Telemedicine: a new take on healthcare during Covid-19

CAPE TOWN- In the midst of a global pandemic, where some hospitals face insufficient beds, equipment and personnel, healthcare systems in crisis have the opportunity to test innovation. 

Telemedicine has the potential to be a game-changer, says Postdoctoral Researcher Cornelius Kalenzi from the KAIST-Korea Policy Center for the Fourth Industrial Revolution.

In an article first published on the World Economic Forum, Kalenzi says that government and healthcare leaders need to reimagine how healthcare services are delivered during the time of global pandemic.

Currently more than 100 countries around the world are resorting to measures of national lockdowns and social distancing. 
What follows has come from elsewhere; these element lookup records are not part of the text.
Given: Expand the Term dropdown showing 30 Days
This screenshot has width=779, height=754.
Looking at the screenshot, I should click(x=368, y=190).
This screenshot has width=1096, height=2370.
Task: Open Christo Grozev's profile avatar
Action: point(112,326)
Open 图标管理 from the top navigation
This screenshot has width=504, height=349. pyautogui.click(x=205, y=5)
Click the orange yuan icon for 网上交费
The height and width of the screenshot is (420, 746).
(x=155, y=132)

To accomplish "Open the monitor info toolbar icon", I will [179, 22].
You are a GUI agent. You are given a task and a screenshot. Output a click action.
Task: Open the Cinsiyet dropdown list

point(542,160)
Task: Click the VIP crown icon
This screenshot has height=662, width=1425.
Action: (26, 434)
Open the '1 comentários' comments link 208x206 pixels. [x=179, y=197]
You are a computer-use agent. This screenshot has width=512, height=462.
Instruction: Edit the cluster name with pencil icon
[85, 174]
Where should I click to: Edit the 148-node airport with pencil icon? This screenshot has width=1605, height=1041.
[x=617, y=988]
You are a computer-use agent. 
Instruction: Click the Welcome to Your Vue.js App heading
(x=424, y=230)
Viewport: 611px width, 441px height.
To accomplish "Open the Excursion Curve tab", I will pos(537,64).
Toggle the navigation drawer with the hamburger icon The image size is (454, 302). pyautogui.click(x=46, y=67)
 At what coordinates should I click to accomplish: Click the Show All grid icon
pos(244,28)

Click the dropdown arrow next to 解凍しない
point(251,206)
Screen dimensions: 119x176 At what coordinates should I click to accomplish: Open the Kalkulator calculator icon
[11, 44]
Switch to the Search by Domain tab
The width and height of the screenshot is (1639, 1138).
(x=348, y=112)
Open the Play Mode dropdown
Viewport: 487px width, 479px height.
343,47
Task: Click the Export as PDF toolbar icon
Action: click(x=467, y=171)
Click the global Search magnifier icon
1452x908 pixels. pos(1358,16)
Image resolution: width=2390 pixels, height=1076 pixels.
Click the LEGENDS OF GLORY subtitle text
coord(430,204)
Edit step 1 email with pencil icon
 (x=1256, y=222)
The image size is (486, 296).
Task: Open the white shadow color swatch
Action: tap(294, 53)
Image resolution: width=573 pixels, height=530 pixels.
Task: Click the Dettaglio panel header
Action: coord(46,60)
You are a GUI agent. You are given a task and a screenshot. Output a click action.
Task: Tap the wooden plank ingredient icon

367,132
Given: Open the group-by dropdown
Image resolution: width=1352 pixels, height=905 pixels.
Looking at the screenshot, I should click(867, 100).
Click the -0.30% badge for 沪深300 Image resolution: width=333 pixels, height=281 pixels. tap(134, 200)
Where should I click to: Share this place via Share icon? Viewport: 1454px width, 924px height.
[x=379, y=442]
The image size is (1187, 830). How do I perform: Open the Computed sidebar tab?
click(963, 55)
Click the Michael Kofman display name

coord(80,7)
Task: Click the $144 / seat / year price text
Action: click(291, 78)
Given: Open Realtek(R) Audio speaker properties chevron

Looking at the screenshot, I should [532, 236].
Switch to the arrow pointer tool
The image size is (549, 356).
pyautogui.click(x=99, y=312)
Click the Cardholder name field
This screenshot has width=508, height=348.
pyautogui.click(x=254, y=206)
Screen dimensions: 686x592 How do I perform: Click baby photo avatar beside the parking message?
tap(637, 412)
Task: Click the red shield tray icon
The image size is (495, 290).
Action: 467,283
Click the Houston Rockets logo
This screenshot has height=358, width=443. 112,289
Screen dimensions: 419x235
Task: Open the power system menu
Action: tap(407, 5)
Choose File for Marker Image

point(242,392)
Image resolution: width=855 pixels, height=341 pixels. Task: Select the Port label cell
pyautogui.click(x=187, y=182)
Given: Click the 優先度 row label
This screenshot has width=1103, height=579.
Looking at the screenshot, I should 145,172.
The use of telemedicine or telehealth has the potential to slow the transmission rates of Covid-19 by keeping at-risk people out of waiting rooms and reducing their contact with healthcare facilities.

What is telemedicine? 

Telemedicine removes the need for some patients to physically “see” a doctor or a healthcare practitioner. Unless it is an emergency or an urgent case, people can communicate with teleconsults and video conference a doctor. This method is becoming one of the fastest-growing means to consult in healthcare sectors. Some countries such as Australia and Singapore are quietly encouraging the use of telehealth services.

Will it work in South Africa?

Telemedicine could be a useful tool in healthcare going forward, however there are a number of barriers that could affect its implementation. For it to work, South African healthcare services would need to have well-coordinated action between governments, tech firms and healthcare providers to overcome existing barriers.